## [SOAL LATIHAN 1]
Salin kata demi kata bagian teks tentang kesejahteraan dalam Islam, antara "Oleh: Ummu Syafiq" dan "kabupaten Bandung. (Tribunjabar.id).", termasuk keduanya.
## [SOAL LATIHAN 2]
Bagaimana isi teks tentang kesejahteraan dalam Islam jika diringkas dalam dua kalimat?

## [TEKS SUMBER]
────────────────────────────────────────

Kesejahteraan yang Hakiki Hanya dalam Islam


Oleh: Ummu Syafiq 
Pendidik Generasi

Sebagai pusat pemerintahan dan ibu kota provinsi, Bandung dengan ruang lingkupnya baik kotamadya maupun kabupaten tak pelak menjadi pusat perhatian dan tolok ukur keberhasilan pengelolaan  daerah. Hal inilah yang kemudian mendorong pemerintah daerah untuk terus membuat program kerja dalam rangka melaksanakan pemerataan pembangunan. Terlebih mengupayakan bagaimana membentuk desa maju sebagaimana peraturan yang tertuang dalam Perpres No 63/2020. Terbukti,  dengan luas wilayah yang cukup luas, mencakup 31 kecamatan dan 270 desa serta jumlah penduduk mencapai 3,7 juta jiwa,   tidak lagi ditemukan desa  yang terkategori tertinggal di kabupaten Bandung. (Tribunjabar.id).

Merujuk pada peraturan Presiden (Perpres) Nomor 63 Tahun 2020 terdapat sejumlah kriteria tentang status daerah tertinggal, seperti dilihat dari perekonomian masyarakat, sumber daya manusia, sarana dan prasarana, kemampuan keuangan daerah, aksesibilitas dan karakteristik daerah. Hanya saja kriteria ini tentu masih perlu dianalisa lebih dalam, terlebih pelaturan tersebut ada dalam sistem demokrasi kapitalisme. Sistem yang hanya mengukur kesejahteraan masyarakat bedasarkan angka-angka kapitalistik saja demi meraup untung dan manfaat.

Dalam sistem tersebut, pemberian  status mandiri, maju dan berkembang atau tertinggal terhadap suatu wilayah, desa kabupaten, disinyalir sebagai upaya meninabobokan daerah agar tidak tergantung dan tidak merepotkan pusat (pemerintah atau negara). Padahal sudah menjadi tugas dan kewajiban negara untuk menjadikan setiap wilayahnya  mandiri dan sejahtera dengan sokongan dan dukungannya. Sayangnya,  demokrasi tak memiliki semangat seperti itu bahkan menjadi  hal yang mustahil terealisasi.

────────────────────────────────────────

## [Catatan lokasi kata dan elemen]
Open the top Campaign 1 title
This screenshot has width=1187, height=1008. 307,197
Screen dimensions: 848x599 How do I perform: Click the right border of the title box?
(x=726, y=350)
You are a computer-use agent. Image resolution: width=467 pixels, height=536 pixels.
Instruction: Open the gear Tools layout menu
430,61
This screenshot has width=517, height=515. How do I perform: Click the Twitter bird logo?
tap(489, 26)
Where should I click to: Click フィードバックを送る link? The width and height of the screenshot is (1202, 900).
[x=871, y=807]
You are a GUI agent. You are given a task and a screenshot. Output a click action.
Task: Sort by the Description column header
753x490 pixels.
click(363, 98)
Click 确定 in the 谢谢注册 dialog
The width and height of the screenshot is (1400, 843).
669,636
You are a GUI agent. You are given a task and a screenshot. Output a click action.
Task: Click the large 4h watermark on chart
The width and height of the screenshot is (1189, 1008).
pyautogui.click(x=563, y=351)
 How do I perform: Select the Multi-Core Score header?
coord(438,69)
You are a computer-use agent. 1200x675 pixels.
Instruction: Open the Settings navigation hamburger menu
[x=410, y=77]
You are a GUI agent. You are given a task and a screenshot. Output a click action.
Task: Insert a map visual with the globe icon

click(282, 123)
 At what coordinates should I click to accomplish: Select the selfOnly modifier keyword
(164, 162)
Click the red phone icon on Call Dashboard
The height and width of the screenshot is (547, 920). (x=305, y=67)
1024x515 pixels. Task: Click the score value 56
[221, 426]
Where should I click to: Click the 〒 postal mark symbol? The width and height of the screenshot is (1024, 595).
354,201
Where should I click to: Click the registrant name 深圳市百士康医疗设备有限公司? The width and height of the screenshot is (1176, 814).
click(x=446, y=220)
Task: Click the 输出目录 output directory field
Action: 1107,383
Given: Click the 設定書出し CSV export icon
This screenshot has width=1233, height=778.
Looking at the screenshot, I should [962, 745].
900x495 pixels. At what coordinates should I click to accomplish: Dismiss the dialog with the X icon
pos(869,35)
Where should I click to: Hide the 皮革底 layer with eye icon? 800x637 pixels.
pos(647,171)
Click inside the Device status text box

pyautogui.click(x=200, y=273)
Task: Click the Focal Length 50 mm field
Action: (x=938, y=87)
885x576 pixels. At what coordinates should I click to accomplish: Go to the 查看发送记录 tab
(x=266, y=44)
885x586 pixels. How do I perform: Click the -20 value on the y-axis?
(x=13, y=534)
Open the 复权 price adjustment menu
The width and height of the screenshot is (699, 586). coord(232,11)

────────────────────────────────────────

## [PEMBAHASAN JAWABAN 1]
Oleh: Ummu Syafiq 
Pendidik Generasi

Sebagai pusat pemerintahan dan ibu kota provinsi, Bandung dengan ruang lingkupnya baik kotamadya maupun kabupaten tak pelak menjadi pusat perhatian dan tolok ukur keberhasilan pengelolaan  daerah. Hal inilah yang kemudian mendorong pemerintah daerah untuk terus membuat program kerja dalam rangka melaksanakan pemerataan pembangunan. Terlebih mengupayakan bagaimana membentuk desa maju sebagaimana peraturan yang tertuang dalam Perpres No 63/2020. Terbukti,  dengan luas wilayah yang cukup luas, mencakup 31 kecamatan dan 270 desa serta jumlah penduduk mencapai 3,7 juta jiwa,   tidak lagi ditemukan desa  yang terkategori tertinggal di kabupaten Bandung. (Tribunjabar.id).

## [PEMBAHASAN JAWABAN 2]
Pemerintah daerah Bandung terus membuat program kerja untuk pemerataan pembangunan dan pembentukan desa maju sesuai Perpres No 63/2020, sehingga di kabupaten Bandung tidak lagi ditemukan desa yang terkategori tertinggal. Teks ini menilai kriteria dalam perpres tersebut masih perlu dianalisa lebih dalam karena lahir dari sistem demokrasi kapitalisme yang mengukur kesejahteraan hanya berdasarkan angka, padahal negara wajib menjadikan setiap wilayahnya mandiri dan sejahtera.